[279]*279ON REHEARING EN BANC
SCHWELB, Associate Judge:
Following a bench trial, Elton R. Jones was convicted of one count of unlawful possession of cocaine, in violation of D.C.Code § 33-641(d) (1998). Jones filed a timely notice of appeal, contending that the trial judge had committed reversible error by denying Jones’ motion to suppress, on Miranda grounds,1 an incriminating statement that Jones had made to the police at the scene of the offense.
On March 4, 1999, a division of this court reversed Jones’ conviction. Jones v. United States, 726 A.2d 186 (D.C.1999) (Jones I). The court held that Jones was in police custody at the relevant time, that the words and actions of the police which led to Jones’ incriminating statement were the “functional equivalent of questioning,” and that Jones’ statement was therefore the product of “custodial interrogation” as that term was used in Miranda and in Rhode Island v. Innis, 446 U.S. 291, 300-01, 100 S.Ct. 1682, 64 L.Ed.2d 297 (1980). Jones I, supra, 726 A.2d at 188-90. Because Jones had not been advised of his rights in conformity with Miranda, the division held that his statement should have been suppressed; accordingly, the division reversed Jones’ conviction. Id. at 190.

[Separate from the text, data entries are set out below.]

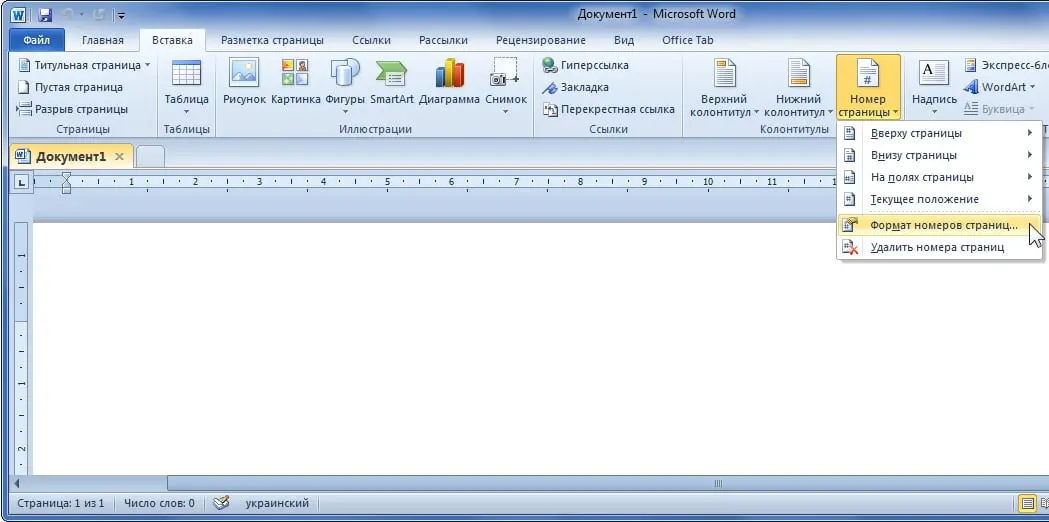The height and width of the screenshot is (522, 1049).
Task: Switch to the Разметка страницы tab
Action: tap(272, 40)
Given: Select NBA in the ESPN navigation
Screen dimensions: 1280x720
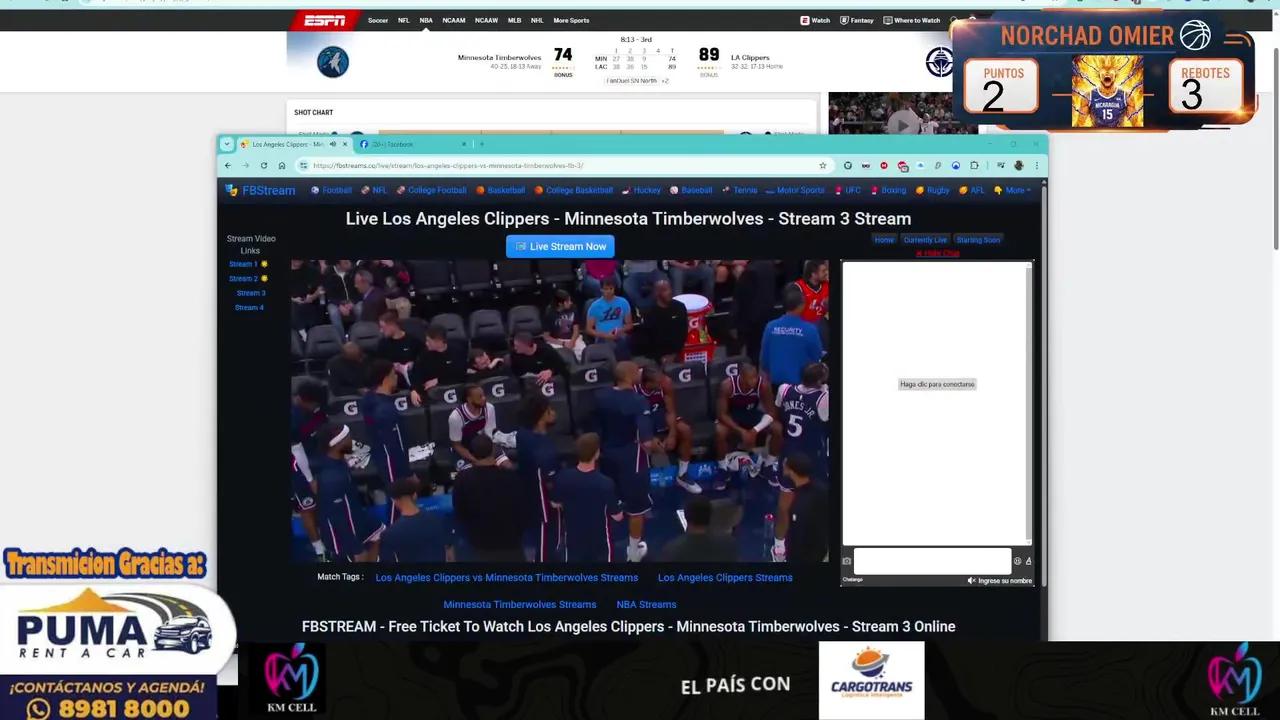Looking at the screenshot, I should point(426,20).
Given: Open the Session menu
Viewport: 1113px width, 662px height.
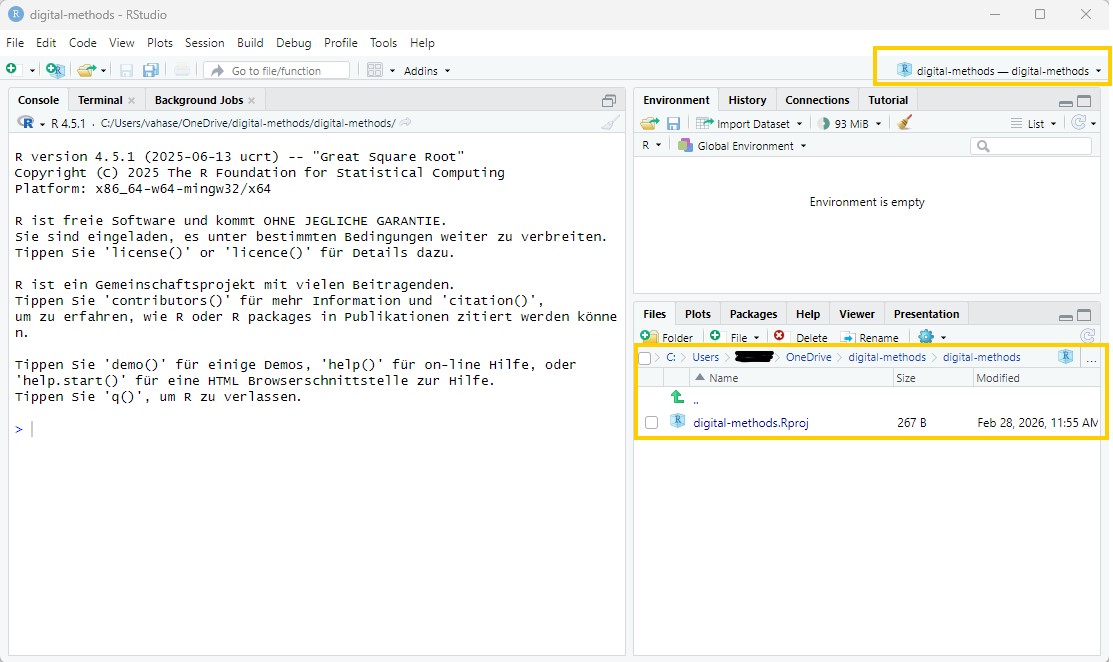Looking at the screenshot, I should (x=204, y=43).
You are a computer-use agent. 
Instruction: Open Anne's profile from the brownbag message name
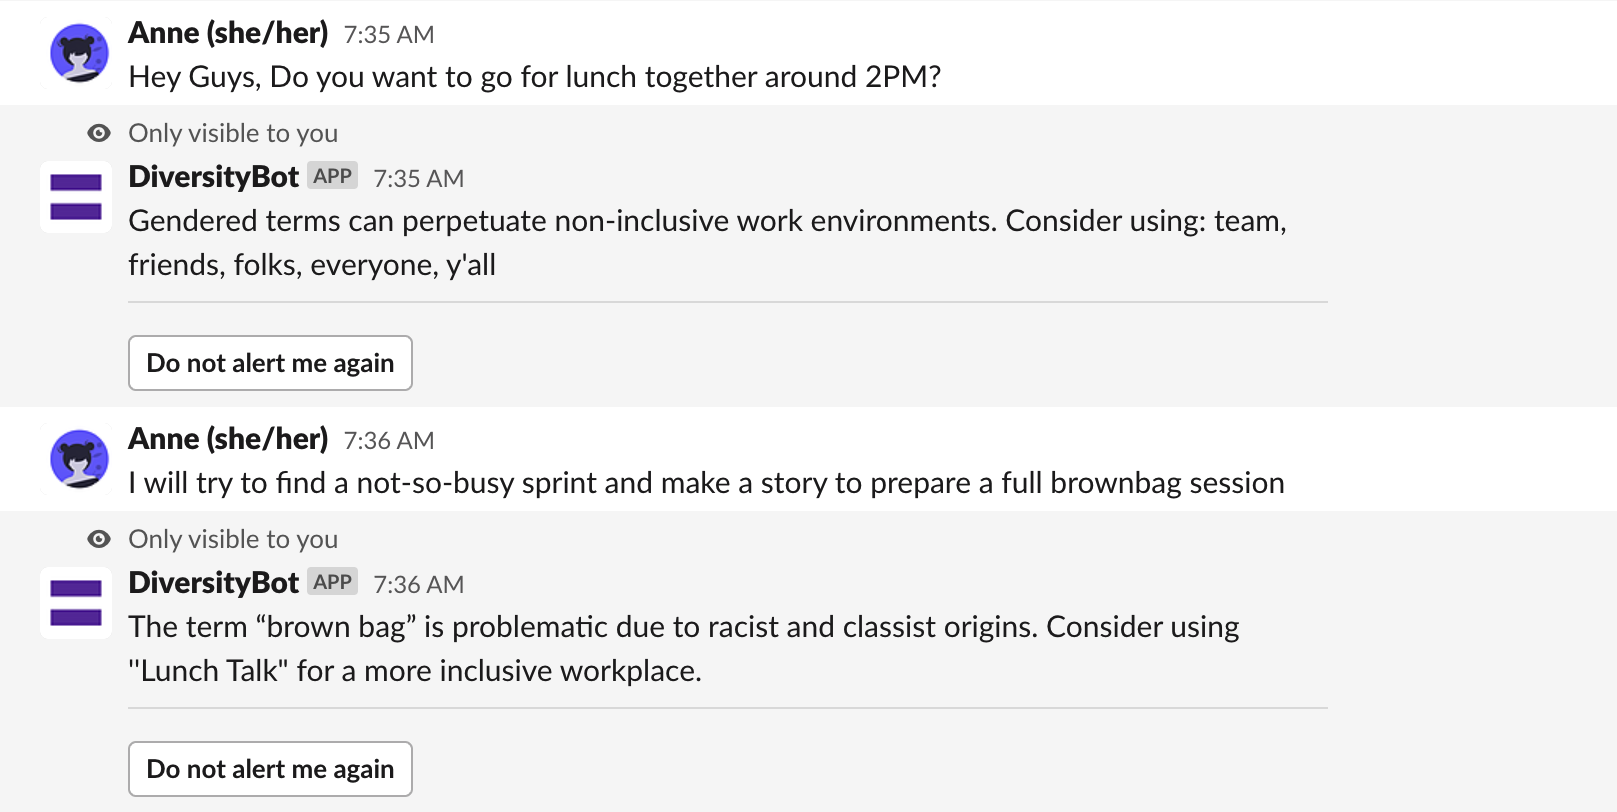pos(228,439)
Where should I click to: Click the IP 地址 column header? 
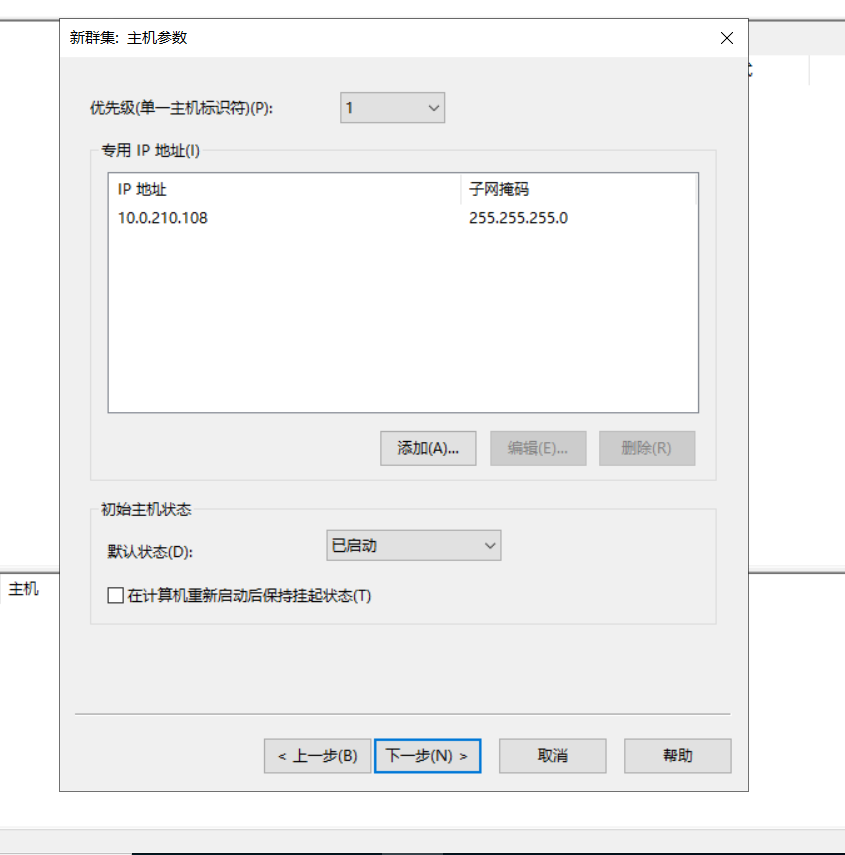pos(142,189)
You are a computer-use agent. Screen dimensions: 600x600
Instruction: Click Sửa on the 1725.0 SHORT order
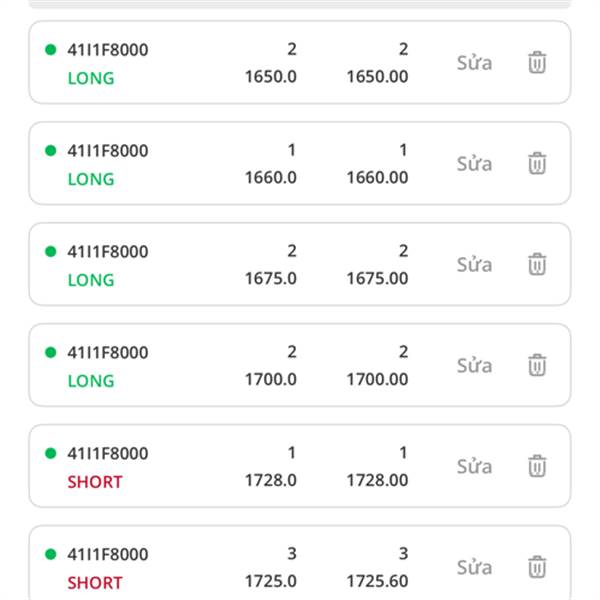click(x=474, y=568)
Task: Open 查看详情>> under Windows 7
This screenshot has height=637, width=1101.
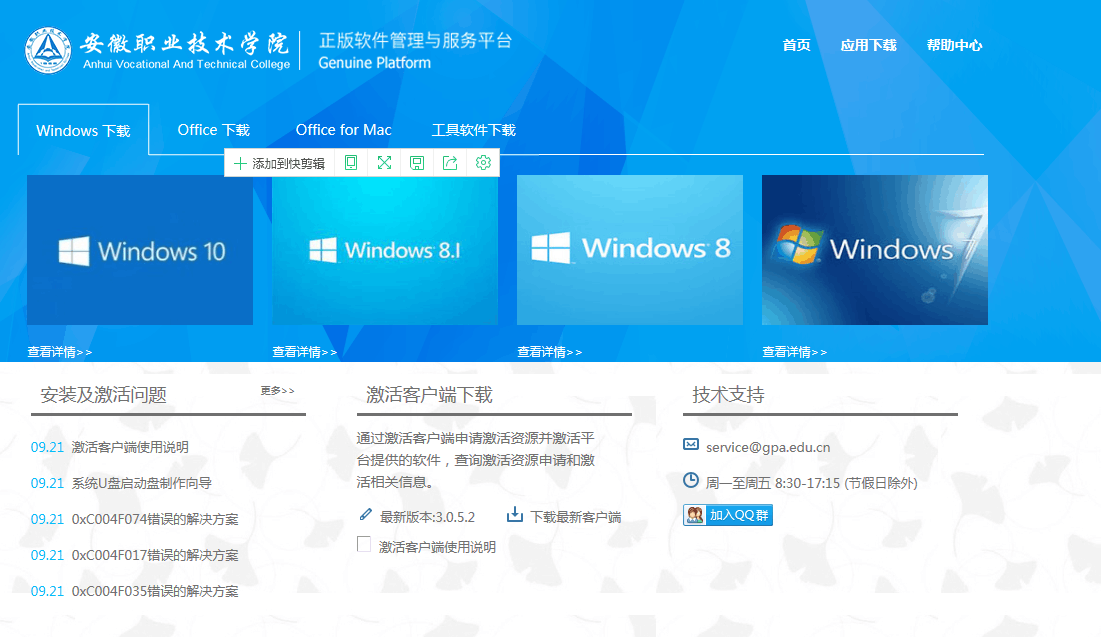Action: [x=794, y=352]
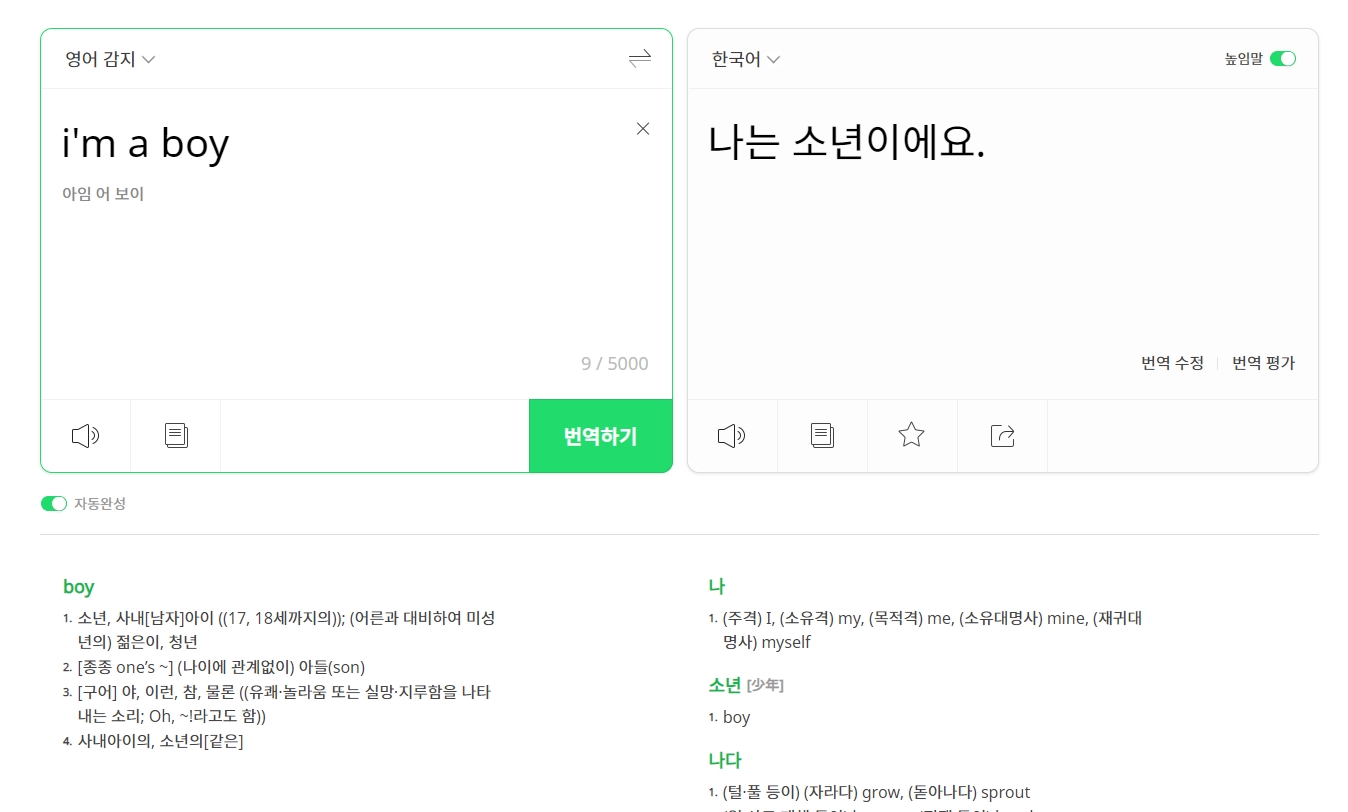Listen to the Korean translation audio
1348x812 pixels.
point(731,435)

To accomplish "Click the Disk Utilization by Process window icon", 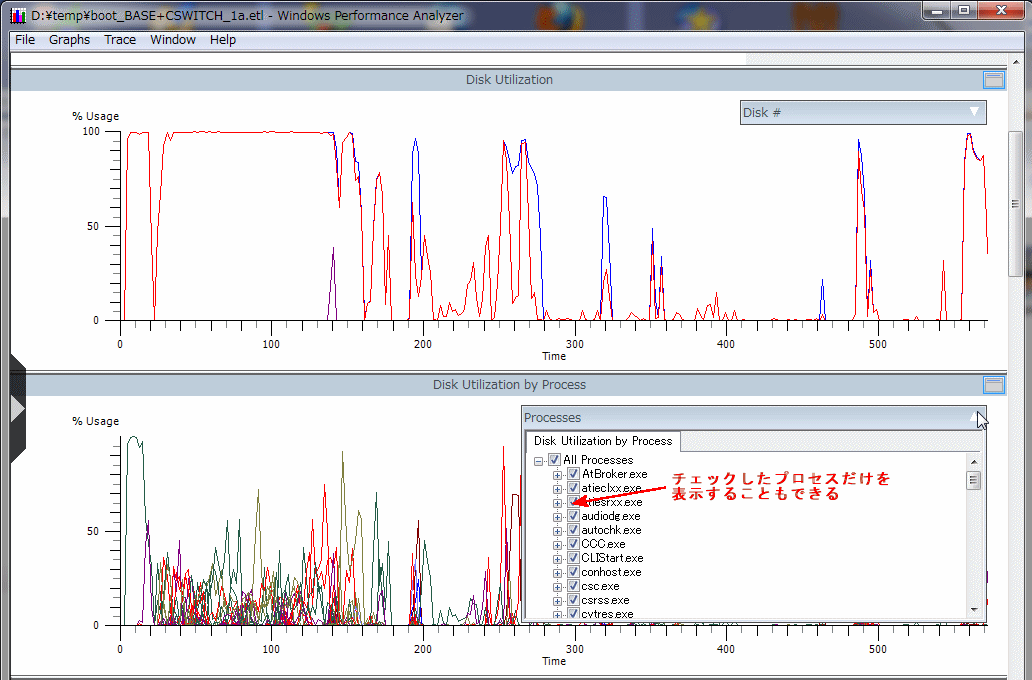I will pos(993,385).
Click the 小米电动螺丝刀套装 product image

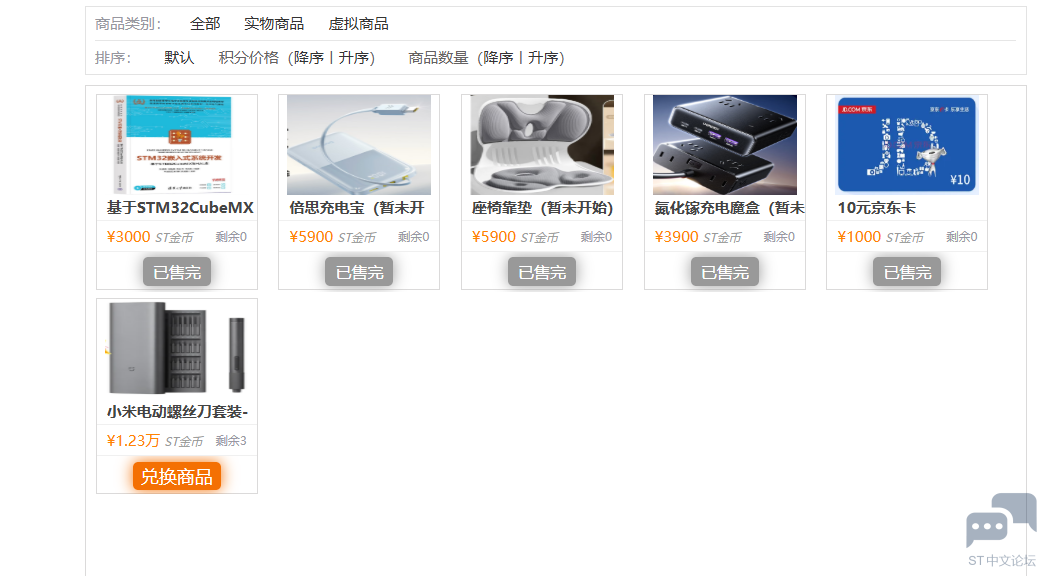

The United States filed a petition for rehearing or rehearing en banc, contending that Jones was not in custody at the time that he made the incriminating statement and that, even if he was, the statement sought to be suppressed was not made in response to police interrogation. On March 2, 2000, the division issued a revised opinion on rehearing in which it elaborated on its prior analysis but adhered to its disposition in Jones I. Jones v. United States, 747 A.2d 558 (D.C.2000) (Jones II). One judge dissented. Id. at 568-64.
On February 13, 2001, we granted the government’s petition for rehearing en banc addressed to the decision in Jones II. Jones v. United States, 770 A.2d 66 (D.C.2001) (en banc) (per curiam) (Jones III). We now conclude that there was no Miranda violation. Accordingly, we affirm Jones’ conviction.
I.
FACTUAL BACKGROUND
Testimony at the hearing on Jones’ suppression motion revealed that the events which led to Jones’ prosecution occurred in the 600 block of Newton Place, N.W. in Washington, D.C. on November 10, 1995. Officer Diane Groomes of the Metropolitan Police Department testified that on the evening in question, she drove into the area in a scout car. Upon arrival, she observed three men standing on the sidewalk. Officer Groomes testified that she saw one of the men, later identified as appellant Elton R. Jones, drop two ziplock bags to the ground. Two other officers who were in the scout car apparently also observed the drop. Officer Groomes stopped the car, and she and the other officers approached Mr. Jones and directed the other two men to go across the street.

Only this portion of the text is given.